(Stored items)
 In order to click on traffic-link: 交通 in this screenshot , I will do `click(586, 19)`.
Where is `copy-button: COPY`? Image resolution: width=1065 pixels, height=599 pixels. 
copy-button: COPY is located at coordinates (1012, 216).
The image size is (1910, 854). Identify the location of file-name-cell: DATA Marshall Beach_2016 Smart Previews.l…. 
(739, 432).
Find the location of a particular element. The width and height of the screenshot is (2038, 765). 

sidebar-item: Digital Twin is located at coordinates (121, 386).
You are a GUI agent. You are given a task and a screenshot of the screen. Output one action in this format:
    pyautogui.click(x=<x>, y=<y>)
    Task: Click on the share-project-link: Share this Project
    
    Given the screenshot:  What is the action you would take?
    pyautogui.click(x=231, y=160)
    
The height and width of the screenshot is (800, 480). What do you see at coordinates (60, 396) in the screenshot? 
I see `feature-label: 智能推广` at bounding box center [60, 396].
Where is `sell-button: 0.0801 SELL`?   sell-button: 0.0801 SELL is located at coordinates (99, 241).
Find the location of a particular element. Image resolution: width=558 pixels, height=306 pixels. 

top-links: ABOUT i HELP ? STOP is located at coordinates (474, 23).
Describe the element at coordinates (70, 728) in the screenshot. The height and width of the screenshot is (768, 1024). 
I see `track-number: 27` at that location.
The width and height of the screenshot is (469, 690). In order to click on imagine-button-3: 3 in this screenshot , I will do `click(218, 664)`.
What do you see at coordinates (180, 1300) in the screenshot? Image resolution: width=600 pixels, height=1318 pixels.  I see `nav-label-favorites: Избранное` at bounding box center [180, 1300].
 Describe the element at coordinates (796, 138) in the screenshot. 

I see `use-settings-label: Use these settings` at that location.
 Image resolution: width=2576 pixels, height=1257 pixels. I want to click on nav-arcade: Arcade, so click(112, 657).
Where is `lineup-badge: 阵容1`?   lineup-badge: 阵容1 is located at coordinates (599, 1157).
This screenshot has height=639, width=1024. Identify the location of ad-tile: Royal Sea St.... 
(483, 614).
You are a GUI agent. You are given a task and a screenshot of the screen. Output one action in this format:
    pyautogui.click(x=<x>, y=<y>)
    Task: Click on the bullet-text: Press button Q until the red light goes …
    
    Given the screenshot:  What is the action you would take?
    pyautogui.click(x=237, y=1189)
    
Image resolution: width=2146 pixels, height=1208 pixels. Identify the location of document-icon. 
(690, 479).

● **Problem description**: Rewrite all the data above, replacing every occurrence of "screenshot" with "screen capture" and leaving everything else unchanged.

● **Result of this task**:
 In order to click on traffic-link: 交通 in this screen capture , I will do `click(586, 19)`.
Where is `copy-button: COPY`? Image resolution: width=1065 pixels, height=599 pixels. 
copy-button: COPY is located at coordinates (1012, 216).
The image size is (1910, 854). Identify the location of file-name-cell: DATA Marshall Beach_2016 Smart Previews.l…. 
(739, 432).
Find the location of a particular element. The width and height of the screen capture is (2038, 765). 

sidebar-item: Digital Twin is located at coordinates (121, 386).
You are a GUI agent. You are given a task and a screen capture of the screen. Output one action in this format:
    pyautogui.click(x=<x>, y=<y>)
    Task: Click on the share-project-link: Share this Project
    
    Given the screen capture:  What is the action you would take?
    pyautogui.click(x=231, y=160)
    
The height and width of the screen capture is (800, 480). What do you see at coordinates (60, 396) in the screen capture? 
I see `feature-label: 智能推广` at bounding box center [60, 396].
Where is `sell-button: 0.0801 SELL`?   sell-button: 0.0801 SELL is located at coordinates (99, 241).
Find the location of a particular element. Image resolution: width=558 pixels, height=306 pixels. 

top-links: ABOUT i HELP ? STOP is located at coordinates (474, 23).
Describe the element at coordinates (70, 728) in the screen capture. The height and width of the screen capture is (768, 1024). 
I see `track-number: 27` at that location.
The width and height of the screen capture is (469, 690). In order to click on imagine-button-3: 3 in this screen capture , I will do `click(218, 664)`.
What do you see at coordinates (180, 1300) in the screen capture? Image resolution: width=600 pixels, height=1318 pixels.  I see `nav-label-favorites: Избранное` at bounding box center [180, 1300].
 Describe the element at coordinates (796, 138) in the screen capture. 

I see `use-settings-label: Use these settings` at that location.
 Image resolution: width=2576 pixels, height=1257 pixels. I want to click on nav-arcade: Arcade, so click(112, 657).
Where is `lineup-badge: 阵容1`?   lineup-badge: 阵容1 is located at coordinates (599, 1157).
This screen capture has height=639, width=1024. Identify the location of ad-tile: Royal Sea St.... 
(483, 614).
You are a GUI agent. You are given a task and a screen capture of the screen. Output one action in this format:
    pyautogui.click(x=<x>, y=<y>)
    Task: Click on the bullet-text: Press button Q until the red light goes …
    
    Given the screen capture:  What is the action you would take?
    pyautogui.click(x=237, y=1189)
    
Image resolution: width=2146 pixels, height=1208 pixels. Identify the location of document-icon. 
(690, 479).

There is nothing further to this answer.